Le dernier recueil de Jean-Marc Sourdillon poursuit l’itinéraire poétique engagé par l’auteur depuis 2008, avec Les Tourterelles. Intitulé L’Unique réponse, l’ouvrage se situe pourtant loin de toute forme de dogmatisme, et investit la thématique de la naissance, conçue comme l’acte de vivre porté à sa plus haute intensité.

L’unique réponse : le titre du dernier recueil de Jean-Marc Sourdillon aurait de quoi intriguer, voire alarmer le lecteur : laisse-t-il présager une profession de foi ou une sagesse qui nous donneraient la formule d’une vérité définitive ? La poésie (qui s’est parfois haussée jusqu’à un rôle prophétique) peut-elle avoir aujourd’hui la prétention d’apporter une telle « réponse » ? Mais ouvrons le recueil ; nous y trouvons par exemple ceci :

« ce gong de la naissance en nous, qui appelle et dérange,

j’aimerais tant connaître les mots qui l’annoncent ou le réfractent,

la musique sous-jacente qui nous porte et nous lance. »

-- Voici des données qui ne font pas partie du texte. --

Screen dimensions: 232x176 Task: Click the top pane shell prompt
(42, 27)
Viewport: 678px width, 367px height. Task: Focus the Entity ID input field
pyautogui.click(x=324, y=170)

La réponse serait donc quelque chose à entendre, certes, mais non sous la forme d’un discours ; quelque chose d’antérieur aux mots et que ceux-ci « annoncent » ou « réfractent ». María Zambrano, citée en exergue, éclaire encore mieux le sens du titre, que l’auteur lui a sans doute emprunté : « Il cherche une écoute ; il voudrait entendre et qu’on l’entende sans s’en rendre compte, indistinctement. Et que son appel se perde dans l’immensité de l’unique réponse. » Nous voici loin de tout dogmatisme. D’ailleurs, le premier poème nous parle d’un milan apparu « sous le plafond gris des nuages », le deuxième d’une équipée estivale entre amis (Comme des frères), tel autre des mains de la femme aimée. L’auteur, écrivait Philippe Jaccottet dans la préface à son premier recueil, Les Tourterelles (La dame d’onze heures, 2008), est « quelqu’un pour qui le monde existe encore (…), qui sait voir et qui sait écouter, qui peut encore s’étonner de ce qu’il voit et entend, tout près de lui, non dans un monde abstrait ou virtuel, mais dans un lieu parfaitement situé. » Si nous nous reportons au poème dont le titre reprend précisément celui du présent recueil, L’unique réponse, celle-ci n’est plus approchée à l’aide d’une image comme celle du gong mais elle consiste en un événement, le cri d’une femme qui accouche, entendu par l’auteur depuis le couloir d’une maternité : un cri « Énorme, incandescent, presque barbare, venu à la fois du bas du ventre et du fond des temps ; et qui monte, se prolonge. » Il ajoute : « Je viens de là, de ce cri, la parole quand j’écris, la parole de poésie, vient de là, elle aussi, de ce cri, et rien d’autre. » Les mots « naissance » ou « naître » sont en effet omniprésents dans le recueil, jusqu’au dernier vers, lui donnant une forte unité thématique, et se retrouvent souvent dans les titres des œuvres précédentes. Quelle expérience capitale recouvre ce mot talisman ? « Naître », semble-t-il, désigne l’acte même de vivre à sa plus haute intensité. Dans notre existence quotidienne, vivre est devenu une simple habitude, la « propriété » des êtres que l’on dit « vivants » ; mais vivre ainsi devrait plutôt s’appeler vivoter. Jean-Marc Sourdillon nous reconduit à la pointe de cet acte de présence : « De la lumière sur la lame d’un sabre. » Telle est la naissance, toujours « inachevée », toujours attendue, « en vue » – l’avant-dernier recueil s’appelait En vue de naître (L’arrière-pays, 2017).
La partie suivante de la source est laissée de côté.